PROBLEM TO WORK ON
Return every line from the one with "Task: Go back" through the one with "This screenshot has height=868, width=1389.", inclusive, exactly as it appears below.

-.-.-

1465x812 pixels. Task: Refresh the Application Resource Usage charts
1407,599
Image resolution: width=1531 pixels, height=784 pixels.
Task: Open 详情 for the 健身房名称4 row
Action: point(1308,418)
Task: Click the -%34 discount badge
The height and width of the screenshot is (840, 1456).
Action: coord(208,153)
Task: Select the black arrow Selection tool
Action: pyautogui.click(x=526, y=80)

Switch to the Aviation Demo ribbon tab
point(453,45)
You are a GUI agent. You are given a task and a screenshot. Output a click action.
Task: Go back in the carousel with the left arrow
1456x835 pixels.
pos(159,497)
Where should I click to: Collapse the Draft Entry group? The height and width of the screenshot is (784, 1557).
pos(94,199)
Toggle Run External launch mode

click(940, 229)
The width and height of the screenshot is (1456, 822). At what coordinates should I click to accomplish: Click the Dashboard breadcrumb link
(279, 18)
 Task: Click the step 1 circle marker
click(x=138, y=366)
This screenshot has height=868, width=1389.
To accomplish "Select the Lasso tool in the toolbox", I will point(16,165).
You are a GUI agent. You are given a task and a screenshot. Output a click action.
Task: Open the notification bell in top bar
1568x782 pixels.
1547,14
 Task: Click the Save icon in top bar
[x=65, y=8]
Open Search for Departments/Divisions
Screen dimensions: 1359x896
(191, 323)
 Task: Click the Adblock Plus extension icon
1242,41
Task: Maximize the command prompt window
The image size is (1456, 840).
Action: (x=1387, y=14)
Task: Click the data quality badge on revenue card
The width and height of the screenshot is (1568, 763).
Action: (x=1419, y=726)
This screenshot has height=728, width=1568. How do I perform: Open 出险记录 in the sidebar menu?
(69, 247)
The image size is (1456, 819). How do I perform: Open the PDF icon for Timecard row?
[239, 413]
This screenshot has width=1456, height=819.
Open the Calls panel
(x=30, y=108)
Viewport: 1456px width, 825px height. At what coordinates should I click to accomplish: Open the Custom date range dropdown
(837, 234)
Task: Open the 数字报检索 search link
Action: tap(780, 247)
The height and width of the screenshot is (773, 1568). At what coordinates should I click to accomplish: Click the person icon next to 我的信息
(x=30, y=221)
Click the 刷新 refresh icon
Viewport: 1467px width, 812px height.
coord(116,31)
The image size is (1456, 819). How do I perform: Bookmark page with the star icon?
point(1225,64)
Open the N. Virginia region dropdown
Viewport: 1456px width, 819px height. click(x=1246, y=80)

-.-.-

EXERCISE RESPONSE
Task: Go back in the carousel with the left arrow
1456x835 pixels.
pos(159,497)
Where should I click to: Collapse the Draft Entry group? The height and width of the screenshot is (784, 1557).
pos(94,199)
Toggle Run External launch mode

click(940, 229)
The width and height of the screenshot is (1456, 822). At what coordinates should I click to accomplish: Click the Dashboard breadcrumb link
(279, 18)
 Task: Click the step 1 circle marker
click(x=138, y=366)
This screenshot has height=868, width=1389.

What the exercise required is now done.